I’m an artist. But an artist is a small thing. I draw, I sing, I dance. I write. No one really cares that I do, because no one cares for small things. But if they put the big things under a magnifying glass… Behold! All they will see are small things that make up the big things.

I’m a human. There’s nothing smaller than that. I can’t transform the whole world at my desk, I can’t feed all the hungry, as much as I would like. I can’t clothed the poor, but at least I can give them words of hope (words that I whisper to encourage me as well). But a whisper is a small thing. I’m a man of small things, but all the world is made of small things.

The world is a small thing. A tiny dot in a galaxy, in a universe, in a long long stretch of time. But time is a small thing. It’s one small thing. We each hold it in front of us, at this very moment.

Writing isn’t practical. It’s always impractical. But who ever made big waves without doing small, impractical things? Rosa Parks should have stood up, that was practical. But instead she sat, a move that was impractical. But that was a small thing. But that’s what big movements are made out of, small things. That’s how individuals begin to step inside the skin of the person they were meant to be–they do what’s impractical, which breaks them away and above the rest, until they become their own, small thing.

A  blink. A heartbeat. A sigh.

Like the movie said:

Life ain’t short. It’s long.” -Magnolia (1999)

- **Written task A**
Decide whether each statement below agrees with the essay on small things, answering yes or no and quoting the words of the essay that settle it.
(i) The writer says they can feed all the hungry.
(ii) The essay calls writing impractical.
(iii) The essay says Rosa Parks stood up.
- **Written task B**
In the essay on small things, which movie does the closing quotation come from?
- **Written task C**
Rewrite the part of the essay on small things starting with "Writing isn’t practical." and going on through "heartbeat. A sigh.", swapping "impractical" for "unconventional".

- **Supplied entries**
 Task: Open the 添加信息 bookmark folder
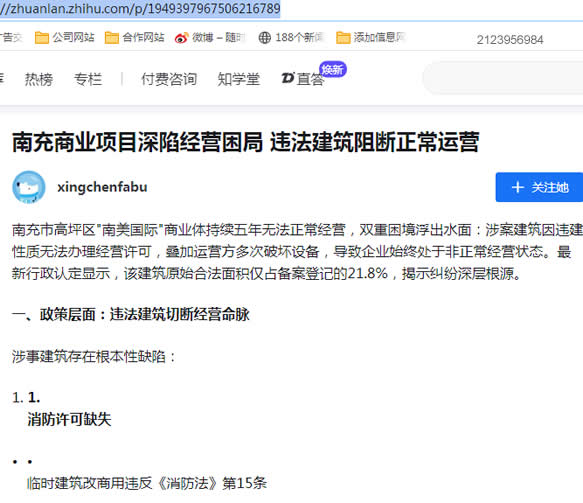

---

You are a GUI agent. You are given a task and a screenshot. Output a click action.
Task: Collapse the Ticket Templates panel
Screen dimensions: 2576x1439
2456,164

- **Task answer A**
(i) No: "I can’t feed all the hungry, as much as I would like."
(ii) Yes: "Writing isn’t practical. It’s always impractical."
(iii) No: "But instead she sat, a move that was impractical."

- **Task answer B**
Magnolia (1999).

- **Task answer C**
Writing isn’t practical. It’s always unconventional. But who ever made big waves without doing small, unconventional things? Rosa Parks should have stood up, that was practical. But instead she sat, a move that was unconventional. But that was a small thing. But that’s what big movements are made out of, small things. That’s how individuals begin to step inside the skin of the person they were meant to be–they do what’s unconventional, which breaks them away and above the rest, until they become their own, small thing.

A  blink. A heartbeat. A sigh.